Il progetto prevede un corso di taglio e cucito di 120 ore, accompagnato da laboratori creativi dedicati alla modellistica, al riuso dei tessuti, alla pittura su stoffa e alla narrazione autobiografica attraverso il lavoro tessile. Un’attività pensata non solo per acquisire competenze professionali, ma anche per valorizzare capacità, identità e storie personali delle partecipanti.
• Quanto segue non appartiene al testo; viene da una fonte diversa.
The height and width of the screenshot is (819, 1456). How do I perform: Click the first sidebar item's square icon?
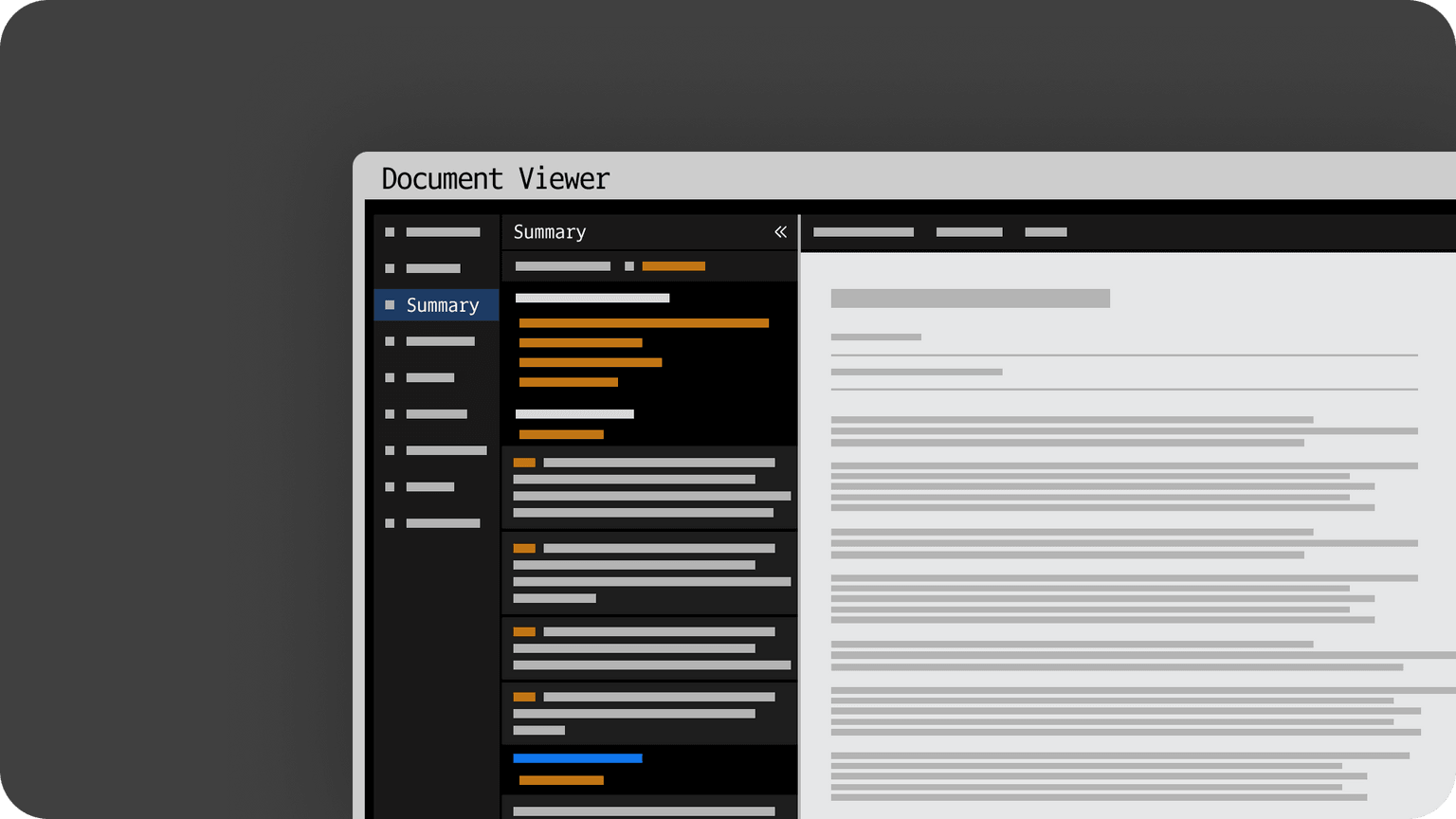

Il percorso sarà completato da un programma di accompagnamento alla creazione d’impresa con il supporto di esperti del settore, per favorire l’avvio di nuove attività e opportunità lavorative.
Alla base dell’iniziativa c’è una rete di collaborazione tra sartorie sociali del territorio, lo Sportello “Crea Impresa” di CNA Catania per il supporto giuridico-amministrativo e i soggetti del terzo settore impegnati nel contrasto alla violenza di genere.
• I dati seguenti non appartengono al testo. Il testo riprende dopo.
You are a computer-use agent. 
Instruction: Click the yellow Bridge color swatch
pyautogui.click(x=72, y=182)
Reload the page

Un bene confiscato che torna alla comunità
La struttura di via Pietra dell’Ova che ha accolto il progetto “Moda Operandi”, un tempo appartenuta alla mafia e successivamente acquisita dallo Stato, è stata completamente ristrutturata e arredata per accogliere persone vulnerabili. Il progetto si inserisce nella strategia dell’Amministrazione comunale di trasformare i beni confiscati in luoghi di utilità sociale, rispondendo alle esigenze di un territorio segnato da fragilità economiche e sociali e dall’aumento dei fenomeni di violenza domestica e di genere. Previsti sul posto anche strumenti di sostegno alla conciliazione tra vita privata e formazione, come un’area giochi per i minori figli delle partecipanti.
“Vogliamo trasformare un laboratorio sartoriale in uno spazio di libertà e di riscatto. Restituire alle donne autonomia economica significa restituire loro la possibilità di scegliere e di liberarsi da situazioni di violenza e dipendenza”, ha dichiarato l’assessore Serena Spoto.